The US Senate has confirmed Judge Amy Coney Barrett to the Supreme Court in a victory for President Donald Trump a week before the general election. Following the confirmation, the 48-year-old Judge has also taken the oath of office at the White House alongside Mr Trump.
Mr Trump’s fellow Republicans voted 52-48 to approve the judge, overcoming a unified opposition of Democrats.
Her appointment seals for the foreseeable future a 6-3 conservative majority on the top US judicial body.
Only one Republican, Senator Susan Collins, voted against the president’s nominee. President Trump’s choice to fill the vacancy of the late liberal icon Ruth Bader Ginsburg potentially opens a new era of rulings on abortion, the Affordable Care Act and even a potential dispute over his own election.
Democrats were unable to stop the outcome of the vote as Republicans race to reshape the judiciary.
Mr Trump speaking after the oath of office had been taken said, “This is a momentous day for America, for the United States constitution and for the fair and impartial rule of law.”

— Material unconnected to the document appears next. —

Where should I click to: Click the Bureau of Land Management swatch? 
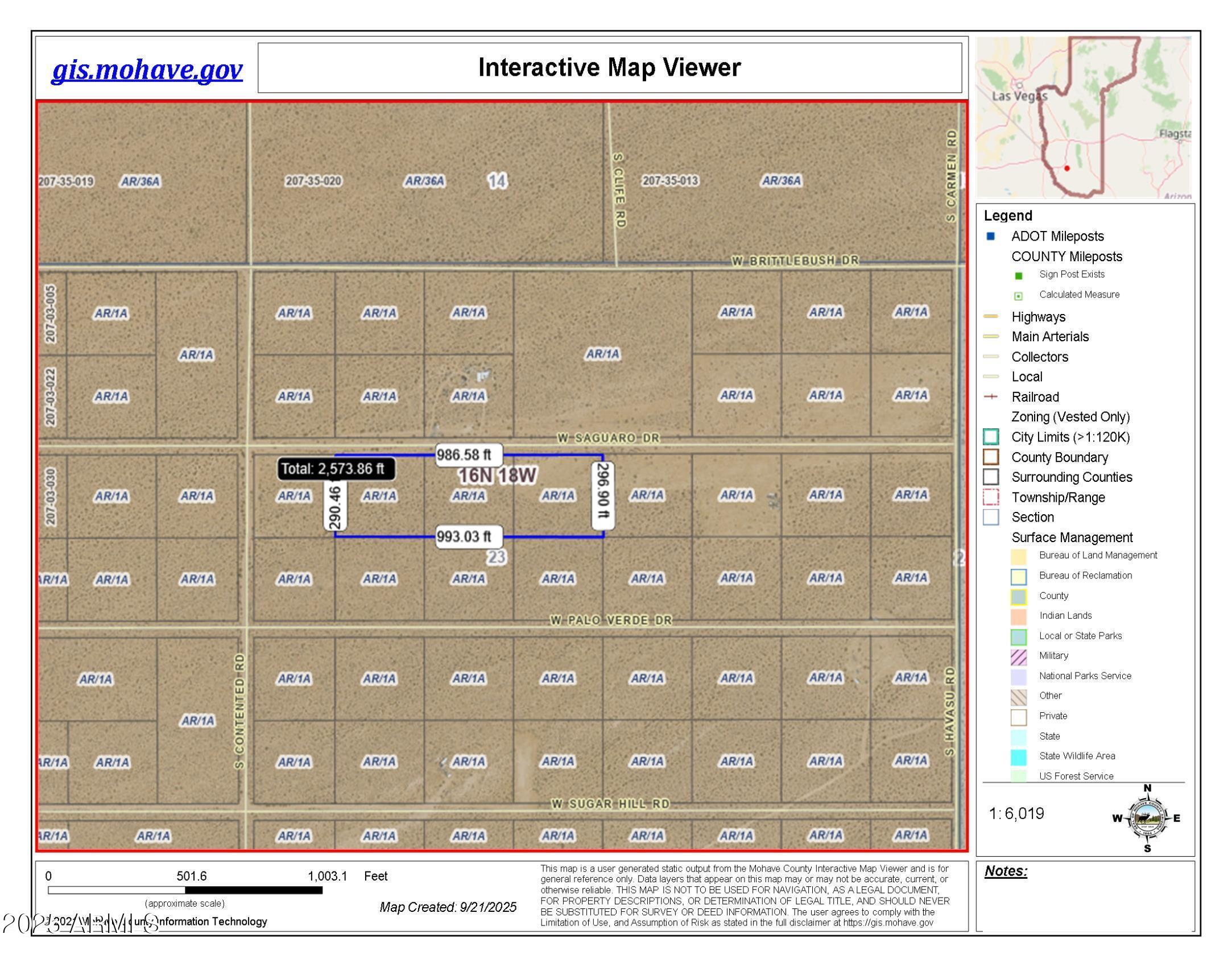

“She is one of our nation’s most brilliant legal scholars and she will make an outstanding justice on the highest court in our land,” he added.

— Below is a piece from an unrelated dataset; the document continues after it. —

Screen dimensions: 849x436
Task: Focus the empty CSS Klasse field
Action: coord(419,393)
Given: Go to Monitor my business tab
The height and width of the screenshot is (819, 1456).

Justice Barrett also said afterwards, “A judge declares independence not only from the Congress and the president, but also from the private beliefs that might otherwise move her.
“The judicial oath captures the essence of the judicial duty: the rule of law must always control.”
The vote is the closest high court confirmation ever to a presidential election, and the first in modern times with no support from the minority party. The spiking COVID-19 crisis has also hung over the proceedings.
Vice President Mike Pence’s office said he would not preside at the Senate session unless his tie-breaking vote was needed after Democrats asked him to stay away when his aides tested positive for COVID-19.
Just over an hour later, on the South Lawn of the White House, Barrett took the oath in front of Justice Clarence Thomas, as Trump watched on. After the ceremony, the president and Barrett appeared on the White House balcony with Trump applauding his choice, his third following conservatives Neil Gorsuch and Brett Kavanaugh.
Chief Justice, John Roberts will administer the separate judicial oath at the court later on Tuesday (27th October), the court said in a statement.
Democrats argued for weeks that the vote was being improperly rushed and insisted during an all-night session it should be up to the winner of the November 3 election to name the nominee. However, Barrett, a federal appeals court judge from Indiana, is expected to be seated swiftly, and begin hearing cases.
Senator Elizabeth Warren, a Democrat, called the vote “illegitimate” and “the last gasp of a desperate party”.
Trump has said he wanted to swiftly install a ninth justice to resolve election disputes and is hopeful the justices will end the health law known as “Obamacare”.